I have a little story to tell you from a long time ago that relates to what I am saying. When I was in grade seven, our class went on a weeklong trip to Camp Elphenstone. This Camp was for children and is in the wilderness on the Sunshine Coast. On one day we were divided into small groups and with our leader and councilor who was in his late teens we were to go hiking in the forest. To cut a long story short my group got lost. The councilor clearly did not know where we were going and we were no longer on any sort of path, but were treading through rough bush and not going anywhere fast. Then to make matters worse, I got separated from this group and all of a sudden I was lost alone in the forest. I made my way around looking for my group, but did not find them. Just as I was starting to get a little panicky I ran into a friend of mine who himself got lost and separated from his group.   It makes me wonder to this day the level of training those camp councilors had, but that is another story. At any rate this classmate was, and still remains today one of my best friends, and there we were both lost, we had no provisions, we had no map, we were not clothed to spend a night alone in the bush and it was getting darker.         

As we were traversing through the woods we came across a creek. It was a fairly large one and we decided that if we just followed the creek down stream, we must eventually come to some sort of civilization. So down the bank of the creek we went and not soon after we started I slipped on a slippery rock and fell into a rather large and deep part of the creek and ended up neck high in the water. My friend thought this was very funny and began to laugh uproariously. I was not so impressed. In fact, I was quite infuriated. Then, as if God not only has a sense of humour but also a sense of comedic timing and comparable justice, my friend also slipped on a rock and ended up in the same pool of water. So there we were, lost, it was getting darker and we were both completely drenched and bruised. At that point we both laughed at our situation and at each other. We laughed and laughed until it hurt. As I recall we were still laughing as we made it down the creek and eventually found a cleared patch of field from which we could see the camp a few hundred meters away. We still both talk about it to this day as being one of our favourite and most fun times together.         

Now you might be wondering what that story has to do with St Paul’s passage from second Corinthians? And I would not blame you for asking that question because truth be told I was wondering that my very self. What I mean is I felt that gentle nudge of God again this week as I was preparing this sermon and I felt the need t tell this story, but I was not sure why or how it fit in. Then it hit me again, the Holy Spirit was directing me to make it personal and keep it simple. My little adventure in the woods with my friend can be a simple parable. In life sometimes we can get lost. Even if we think we know the way, even if we rely on others to guide us, we can still get lost. And so what do we do? We come across a creek, and let’s call that creek God. We immerse ourselves in the life of God and go with the flow of God, and trust in the direction we are going. And one more thing I have learned – don’t go on that journey all alone. Walk with God with family or friends or in a community. When we do that we will have peace and joy in our lives and we will find our way home.         
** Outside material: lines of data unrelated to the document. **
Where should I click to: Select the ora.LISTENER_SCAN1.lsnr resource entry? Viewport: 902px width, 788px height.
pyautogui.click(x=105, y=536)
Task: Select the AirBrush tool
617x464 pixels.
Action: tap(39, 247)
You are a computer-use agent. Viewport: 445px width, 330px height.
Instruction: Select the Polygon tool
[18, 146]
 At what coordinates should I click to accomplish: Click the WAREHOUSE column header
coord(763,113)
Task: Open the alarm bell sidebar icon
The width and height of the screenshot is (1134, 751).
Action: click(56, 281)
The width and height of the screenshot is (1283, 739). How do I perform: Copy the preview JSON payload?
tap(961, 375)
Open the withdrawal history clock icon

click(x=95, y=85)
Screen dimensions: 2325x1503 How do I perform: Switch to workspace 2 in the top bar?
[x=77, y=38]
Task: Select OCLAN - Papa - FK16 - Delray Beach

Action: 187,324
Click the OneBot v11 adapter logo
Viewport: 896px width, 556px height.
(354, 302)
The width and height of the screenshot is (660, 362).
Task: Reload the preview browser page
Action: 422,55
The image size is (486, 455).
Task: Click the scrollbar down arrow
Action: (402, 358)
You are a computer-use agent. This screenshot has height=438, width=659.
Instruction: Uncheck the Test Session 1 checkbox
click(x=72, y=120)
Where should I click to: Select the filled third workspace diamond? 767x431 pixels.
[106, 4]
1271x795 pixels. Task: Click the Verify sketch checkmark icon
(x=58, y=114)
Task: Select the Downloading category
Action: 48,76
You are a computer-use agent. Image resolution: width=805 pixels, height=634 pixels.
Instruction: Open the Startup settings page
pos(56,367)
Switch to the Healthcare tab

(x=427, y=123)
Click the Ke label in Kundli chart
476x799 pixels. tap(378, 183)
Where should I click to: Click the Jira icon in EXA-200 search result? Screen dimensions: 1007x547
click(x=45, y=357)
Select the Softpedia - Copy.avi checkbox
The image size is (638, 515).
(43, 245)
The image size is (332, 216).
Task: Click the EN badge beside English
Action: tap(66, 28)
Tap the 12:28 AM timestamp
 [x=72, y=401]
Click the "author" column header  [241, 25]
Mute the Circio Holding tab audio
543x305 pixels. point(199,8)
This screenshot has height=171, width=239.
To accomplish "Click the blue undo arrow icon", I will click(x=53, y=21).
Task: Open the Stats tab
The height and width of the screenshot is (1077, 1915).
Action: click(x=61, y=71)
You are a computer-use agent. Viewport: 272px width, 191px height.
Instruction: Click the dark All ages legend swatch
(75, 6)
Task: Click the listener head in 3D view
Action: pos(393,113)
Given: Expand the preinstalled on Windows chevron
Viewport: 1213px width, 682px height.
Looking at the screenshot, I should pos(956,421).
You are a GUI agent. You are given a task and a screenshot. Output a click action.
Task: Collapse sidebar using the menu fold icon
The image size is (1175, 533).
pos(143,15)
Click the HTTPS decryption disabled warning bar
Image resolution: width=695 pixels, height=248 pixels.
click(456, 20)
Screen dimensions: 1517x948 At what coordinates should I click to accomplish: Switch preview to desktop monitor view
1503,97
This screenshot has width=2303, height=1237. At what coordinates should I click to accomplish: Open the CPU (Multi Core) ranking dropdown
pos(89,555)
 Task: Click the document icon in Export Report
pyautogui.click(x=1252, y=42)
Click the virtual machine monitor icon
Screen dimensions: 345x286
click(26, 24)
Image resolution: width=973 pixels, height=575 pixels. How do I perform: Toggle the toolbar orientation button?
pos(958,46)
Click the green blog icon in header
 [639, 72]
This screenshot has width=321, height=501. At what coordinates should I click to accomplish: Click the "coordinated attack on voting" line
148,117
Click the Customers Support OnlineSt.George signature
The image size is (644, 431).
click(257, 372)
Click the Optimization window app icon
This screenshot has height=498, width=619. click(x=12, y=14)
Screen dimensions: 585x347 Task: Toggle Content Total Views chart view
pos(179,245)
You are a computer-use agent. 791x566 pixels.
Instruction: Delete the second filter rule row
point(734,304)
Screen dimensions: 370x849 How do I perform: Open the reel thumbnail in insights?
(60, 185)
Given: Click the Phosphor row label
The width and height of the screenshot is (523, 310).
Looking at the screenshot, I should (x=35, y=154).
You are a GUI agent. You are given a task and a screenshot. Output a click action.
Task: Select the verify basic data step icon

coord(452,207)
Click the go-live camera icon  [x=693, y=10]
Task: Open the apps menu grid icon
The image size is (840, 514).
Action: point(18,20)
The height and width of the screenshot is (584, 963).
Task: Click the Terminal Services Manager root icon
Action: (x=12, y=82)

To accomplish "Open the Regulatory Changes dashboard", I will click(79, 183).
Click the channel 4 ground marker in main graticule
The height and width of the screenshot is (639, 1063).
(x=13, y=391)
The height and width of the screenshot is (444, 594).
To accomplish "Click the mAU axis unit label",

Almost twenty years ago now I did as St Paul suggest to us in today’s reading. I let God in, and it changed my life. The old saying, ‘today is the first day of the rest of your life’ finally made sense to me. I viewed life from a different vantage point and witnessed the energy and the beauty and the vitality of creation as if for the first time. In a way I was a new creation and it was as if everything was new again. The recipe is so very easy. Subtract the unneeded and unwanted baggage from your life and let God in. You can do that at any time in your life and you can do it over and over and over again. And remember to keep it personal and simple. Try a prayer like this sometime soon. “Hi God, it’s me. Let’s go”. Amen.